The Cheeky Leek

The Cheeky Leek is a seldom published publication, devoted to the folly of the Daily Post in its desire to somehow answer a ridiculous challenge called “Genre Blender.” Today, the Leek foregoes a historically fictional poem in order to impart its satirical rant on events of a week past.


Mary J Melange has been arrested and charged with Felony Whining and Unprofessional Ranting. The charges stem from incidents last week with a public servant and the piling-on of multiple deadlines by Everyone In The World.

Ms. Melange, an ordinarily quiet and mild-mannered young lady, was caught in the act of whining to excess, on more than one occasion, by co-workers and a close friend. Ms. Melange did not hold back in spewing utterances of frustration toward the aforesaid public servant and a few others who were fated to cross her path. A charge of Conspiring to Think the Worst of Others was dropped due to lack of evidence.

The incidents began after Ms. Melange returned from a three-day, out-of-office absence. Her wrongful behavior was set off upon receipt of a lengthy spreadsheet by said public servant, who merely wanted to question every detail of Ms. Melange’s report. An “Oh craaaap!” was heard by a co-worker just outside Ms. Melange’s office door. (The “S” word was not used at this time.) Several sighs of whining disgust echoed from her office throughout the day and Ms. Melange’s cloud of negativity began to grow.
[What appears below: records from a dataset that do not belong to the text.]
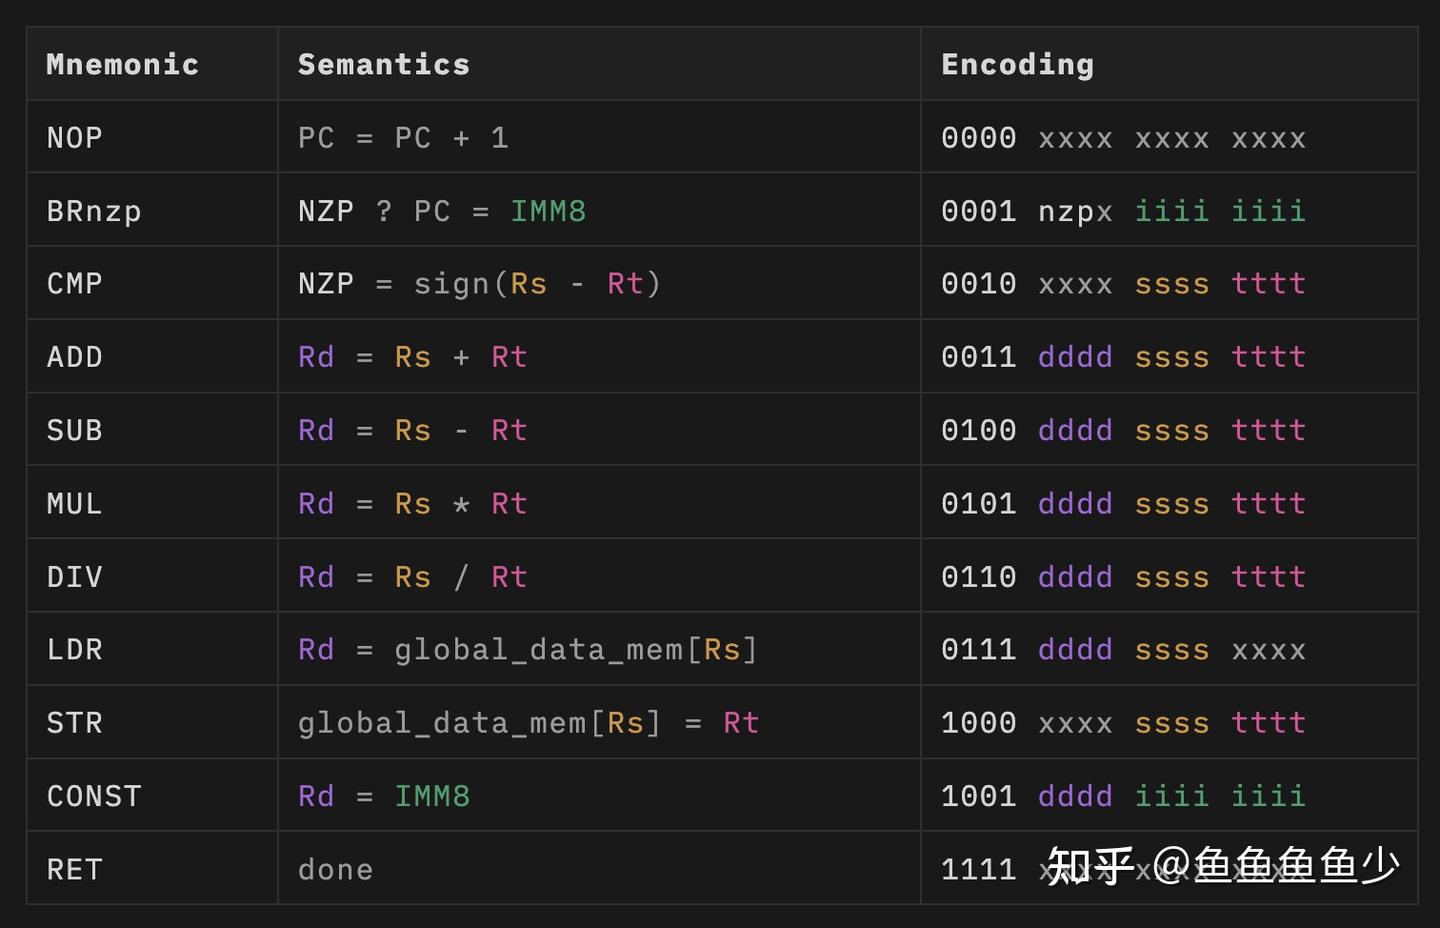The height and width of the screenshot is (928, 1440).
Task: Click the CMP mnemonic label
Action: (74, 284)
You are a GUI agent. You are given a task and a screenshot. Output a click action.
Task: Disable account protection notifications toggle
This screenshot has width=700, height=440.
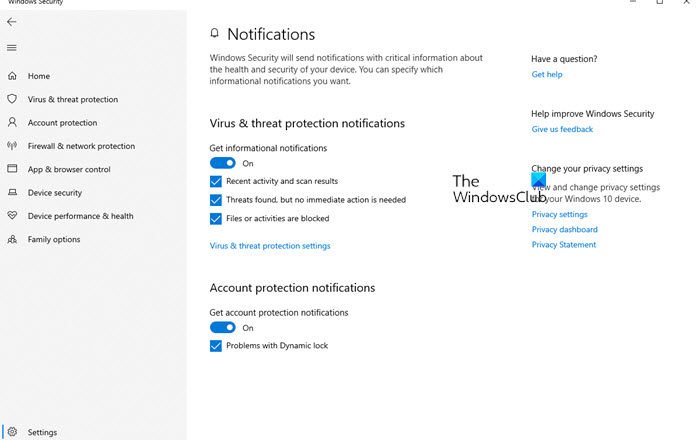point(222,327)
Within the next four days, Ms. Melange uttered rants of “Really?” and “You’ve got to be kidding!” and “This is crazy!” while receiving additional deadlines from EITW and additional questions from the public servant via email. Co-workers report Ms. Melange’s general whining was excessive. Her excuse to police later was that EITW had the same deadline date and it coincided with the public servant’s desire to utilize the same date to wrap things up. The police did not accept her minimization and moved forward with the noted charges. Ms. Melange’s behavior escalated when, upon returning home from work, she began to rant to her friend Natasha about the public servant and his unwitting desire to send her “over the edge” with his nitpickiness and lack of procedural understanding. Being a confident and “take charge” person, Natasha sympathized with Ms. Melange and offered her friend a few suggestions to resolve said issues with the public servant. (Natasha hesitantly shared this information with police later as a hostile witness.)


Co-workers report that they “think” they heard Ms. Melange utter the “F” word under her breath, but couldn’t be positive. The co-workers state Ms. Melange had her office door closed for much of the week, making it hard to discern inappropriate and unprofessional ranting on her part. The co-workers also reported that they felt Ms. Melange was thinking the worst of others, but could not substantiate that claim other than the outward “stressed-out crazy woman” appearance on her face. Police state that they may have mistaken that type of appearance for a simple case of gastric discomfort.

In the end, during questioning with police, Ms. Melange admitted to the charges of Felony Whining and Unprofessional Ranting. However, she continued to minimize her part in the incidents, stating that it was an extremely stressful week and that the whining and ranting took the place of public intoxication and “making a pig of myself” at the local pancake house. Ms. Melange denied uttering the “F” word. She stated her thoughts were her own and that God and her future psychiatrist would be the only deity and human (other than Natasha) who would ever know what she was thinking during the week of these incidents. Ms. Melange stated to police that she has since come to terms with her whining and ranting behavior and the shortcomings of the public servant and that she has put this in the past. Ms. Melange stated that her workload has lessened and she has been able to reflect on how to divert her stress into more positive behaviors and activities during the times when EITW wants everything all at the same time.

Police state that Ms. Melange, if convicted, could be given an alternative sentence of cognitive behavior therapy, twice-a-week meditation classes, and a case of Godiva chocolate due to her otherwise clean record and normally quiet demeanor.

Ms. Melange could not be reached for comment.

16 responses to The Cheeky Leek

  1. Laugh-out-loud funny, M-J! Do you want me to come and represent you at your court case? I reckon we could pursue a claim of Extreme Provocation on the grounds that the person is a “Public Servant”.

  2. loisajay says:

    give it a couple weeks and the left over chocolate is your for the taking. Half-price is sweet redemption. Case closed.